To further stimulate business investment, Ontario has launched a comprehensive, multi-year tax reform program that covers corporate, personal and sales taxes. As a result, the marginal effective tax rate on new investment has plummeted from 32.8% in 2009 to 18.6% in 2010 and will continue to drop to 16.2% by 2018. These tax cuts are making Ontario one of the most tax competitive jurisdictions in the world for new investment.

Through tax reform, the GEA and massive investments in education and infrastructure, the government of Ontario is determined to leverage the economic winds of climate change, innovative energy technologies and globalization to fuel long-term, sustainable job creation and growth.

The strategy hinged on winning the support of global investors, whose interest has demonstrated itself in the influx of applications received by the Ontario Power Authority since the passage of the GEA. By December 2009, more than 1,000 applications were submitted for consideration for renewable energy contract work.

Balancing the Equation

The investments by Samsung and other companies are expected to significantly expand market opportunities all along the green energy supply chain. These new investments will encourage major manufacturers to begin tooling up for a sustained commitment to supplying the growing sector with parts and technologies.
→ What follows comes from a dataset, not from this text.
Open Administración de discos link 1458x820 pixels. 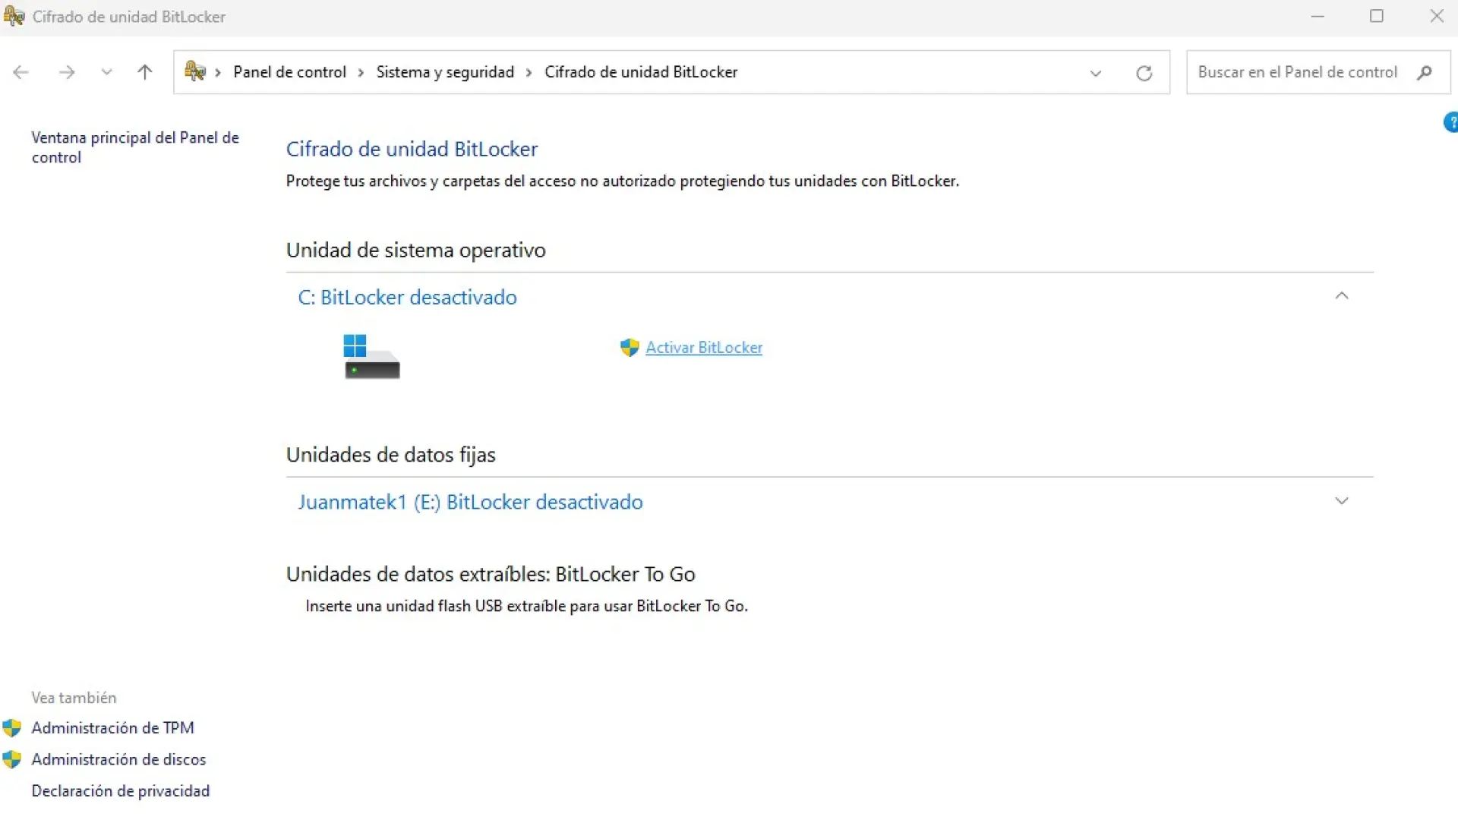click(x=118, y=759)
Manufacturers in Ontario can also bring to the renewable energy sector a wealth of expertise in advanced manufacturing drawn from the aerospace, automotive and electronics industries.

Renewable energy market-focused R&D is also growing in locations like Ontario with strong environmental legislation; demand fuels growth, which requires R&D. Across the province, there are publicly funded R&D labs specializing in advanced materials, engineering and other fields related to renewable energy. World leading companies from Magna International to Goodrich to Research In Motion (RIM) conduct R&D in  Ontario, in part because of the research talent pool and in part because the R&D tax credits available in the province are among the most generous in the world.
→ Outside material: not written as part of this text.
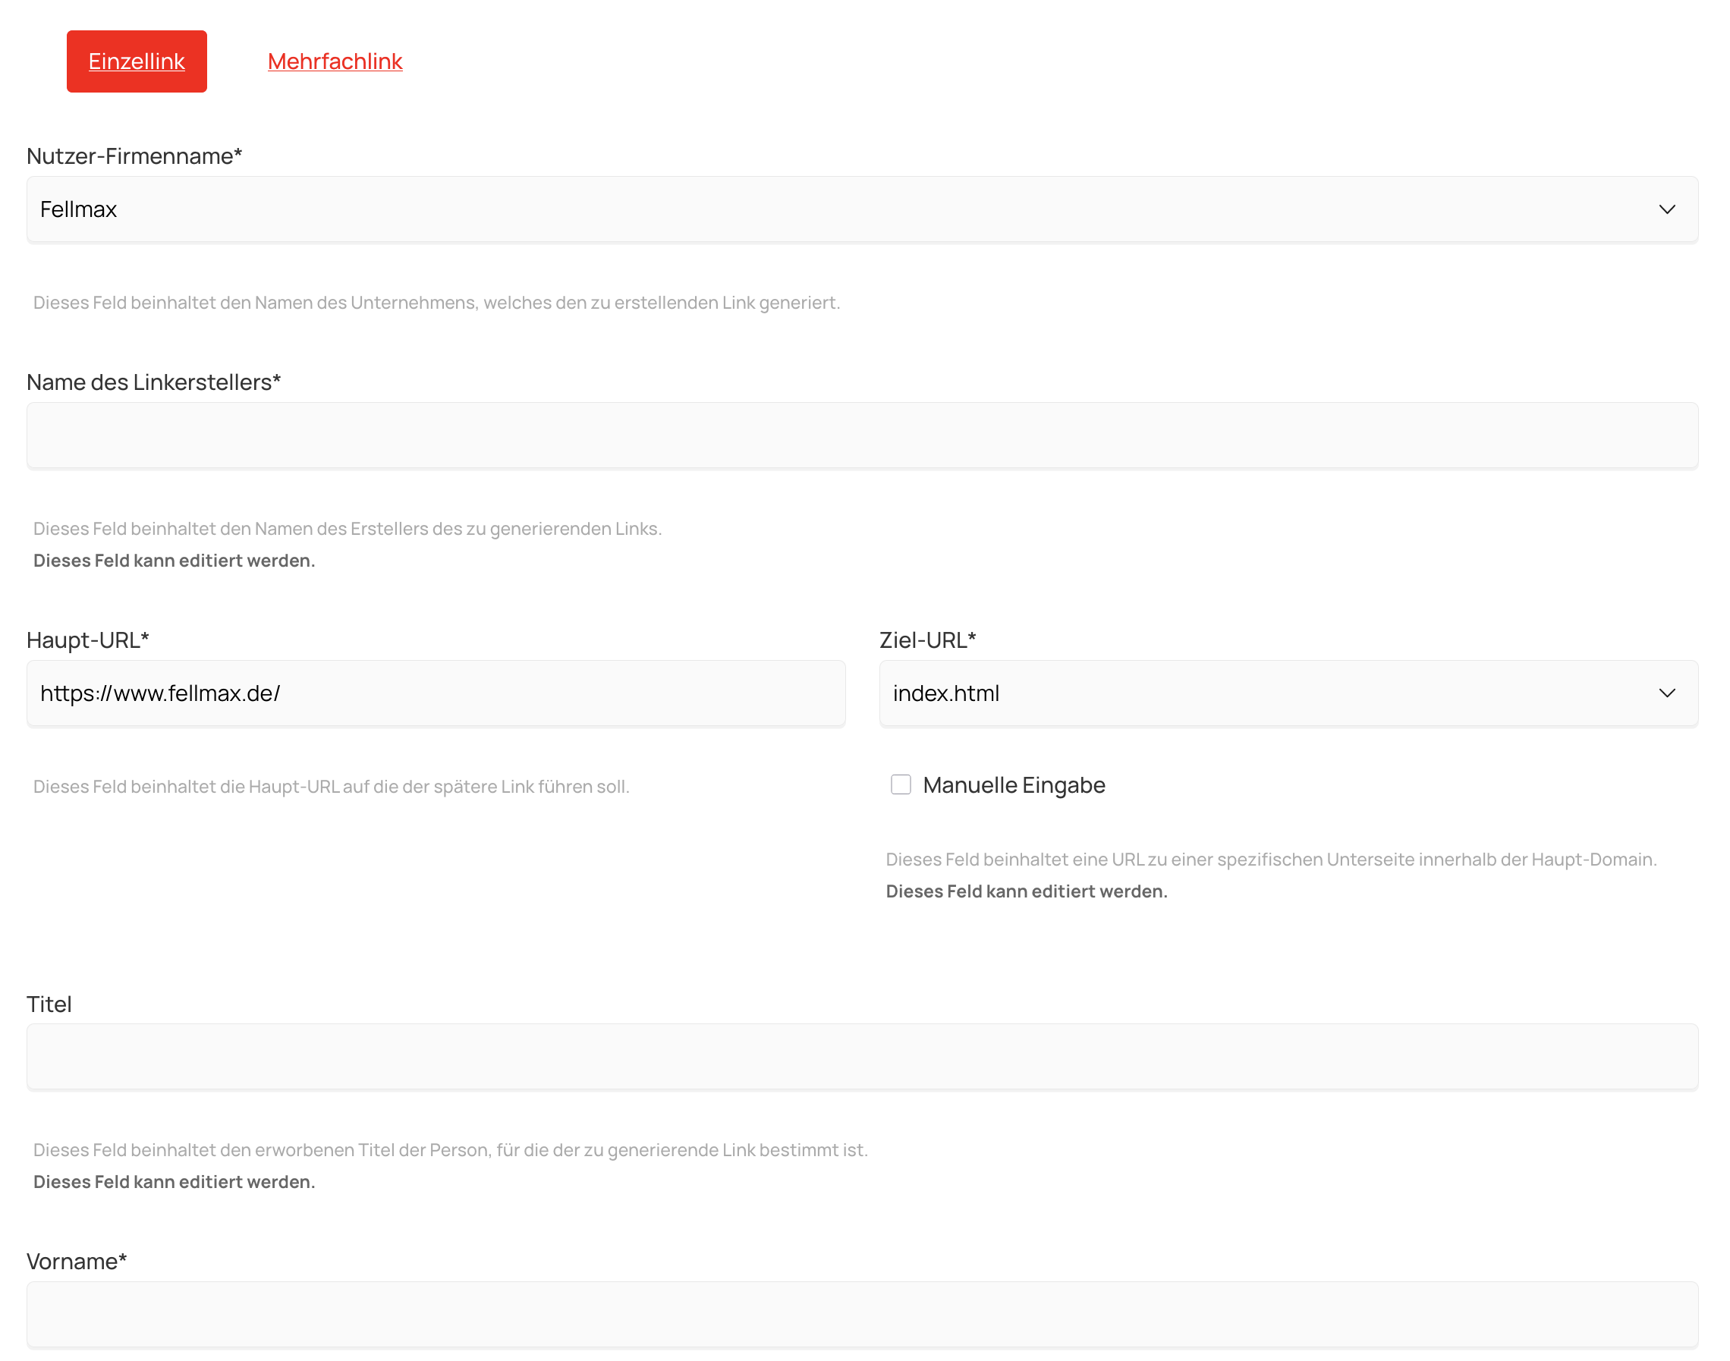Enable the Manuelle Eingabe checkbox
This screenshot has width=1730, height=1361.
[x=900, y=785]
Can it be Duplicated Elsewhere?

While Ontario’s Green Energy Act (GEA) was crafted with programs and tax incentives that are unique to Ontario’s economy and needs, the approach has proven itself to be strong enough for replication in other jurisdictions.  The principal that strong legislation, particularly in combination with a comprehensive FIT program that stabilizes pricing for renewable energy, can result in economic growth is a sound proposition, worthy of consideration by other regions and jurisdictions striving to achieve both job growth and environmental leadership.

Mike Moen is Consul and Head of Economic Affairs for the Ontario Ministry of Economic Development and Trade at the Canadian Consulate in New York City. He manages trade, investment, economic and business interests for the Province of Ontario in New York, New Jersey and Connecticut. Mr. Moen is engaged to advance Ontario’s political and investment objectives to government and commercial stakeholders. He works with senior executives at Fortune 500 companies in life sciences, ICT, financial services, advanced manufacturing and renewable energy. Previously, Mr. Moen worked at Citigroup, Goldman Sachs and CIBC.